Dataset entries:
◇ ◇ ◇ ◇ ◇
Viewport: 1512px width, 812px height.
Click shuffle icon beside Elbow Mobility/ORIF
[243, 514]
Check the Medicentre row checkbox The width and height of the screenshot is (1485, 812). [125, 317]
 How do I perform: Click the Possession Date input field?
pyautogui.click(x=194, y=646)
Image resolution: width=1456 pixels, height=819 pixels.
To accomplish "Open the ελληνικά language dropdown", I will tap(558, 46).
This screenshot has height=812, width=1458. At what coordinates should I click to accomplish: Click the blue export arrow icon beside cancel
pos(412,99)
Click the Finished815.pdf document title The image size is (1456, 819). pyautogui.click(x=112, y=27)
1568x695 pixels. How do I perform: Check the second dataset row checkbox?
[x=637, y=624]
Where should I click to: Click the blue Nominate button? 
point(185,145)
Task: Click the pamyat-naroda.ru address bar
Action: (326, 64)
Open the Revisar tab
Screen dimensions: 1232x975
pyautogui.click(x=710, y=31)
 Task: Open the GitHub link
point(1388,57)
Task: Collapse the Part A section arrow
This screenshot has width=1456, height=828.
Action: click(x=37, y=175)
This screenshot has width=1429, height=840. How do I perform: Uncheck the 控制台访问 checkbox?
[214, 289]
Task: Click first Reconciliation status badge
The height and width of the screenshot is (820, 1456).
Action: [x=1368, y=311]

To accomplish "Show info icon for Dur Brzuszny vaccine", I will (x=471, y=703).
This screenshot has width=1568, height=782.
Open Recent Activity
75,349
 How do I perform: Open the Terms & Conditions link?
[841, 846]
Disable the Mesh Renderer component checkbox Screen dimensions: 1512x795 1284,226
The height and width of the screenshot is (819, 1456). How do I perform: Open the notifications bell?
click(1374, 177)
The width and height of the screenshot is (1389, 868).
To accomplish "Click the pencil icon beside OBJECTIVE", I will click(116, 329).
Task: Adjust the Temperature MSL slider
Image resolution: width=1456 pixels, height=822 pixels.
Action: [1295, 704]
◇ ◇ ◇ ◇ ◇
> _Task brief_
Copy every entry exactly, leaving nothing out.

> _Written solution_
Viewport: 1512px width, 812px height.
Click shuffle icon beside Elbow Mobility/ORIF
[243, 514]
Check the Medicentre row checkbox The width and height of the screenshot is (1485, 812). [125, 317]
 How do I perform: Click the Possession Date input field?
pyautogui.click(x=194, y=646)
Image resolution: width=1456 pixels, height=819 pixels.
To accomplish "Open the ελληνικά language dropdown", I will tap(558, 46).
This screenshot has height=812, width=1458. At what coordinates should I click to accomplish: Click the blue export arrow icon beside cancel
pos(412,99)
Click the Finished815.pdf document title The image size is (1456, 819). pyautogui.click(x=112, y=27)
1568x695 pixels. How do I perform: Check the second dataset row checkbox?
[x=637, y=624]
Where should I click to: Click the blue Nominate button? 
point(185,145)
Task: Click the pamyat-naroda.ru address bar
Action: (326, 64)
Open the Revisar tab
Screen dimensions: 1232x975
pyautogui.click(x=710, y=31)
 Task: Open the GitHub link
point(1388,57)
Task: Collapse the Part A section arrow
This screenshot has width=1456, height=828.
Action: click(x=37, y=175)
This screenshot has width=1429, height=840. How do I perform: Uncheck the 控制台访问 checkbox?
[214, 289]
Task: Click first Reconciliation status badge
The height and width of the screenshot is (820, 1456).
Action: [x=1368, y=311]

To accomplish "Show info icon for Dur Brzuszny vaccine", I will (x=471, y=703).
This screenshot has width=1568, height=782.
Open Recent Activity
75,349
 How do I perform: Open the Terms & Conditions link?
[841, 846]
Disable the Mesh Renderer component checkbox Screen dimensions: 1512x795 1284,226
The height and width of the screenshot is (819, 1456). How do I perform: Open the notifications bell?
click(1374, 177)
The width and height of the screenshot is (1389, 868).
To accomplish "Click the pencil icon beside OBJECTIVE", I will click(116, 329).
Task: Adjust the Temperature MSL slider
Image resolution: width=1456 pixels, height=822 pixels.
Action: [1295, 704]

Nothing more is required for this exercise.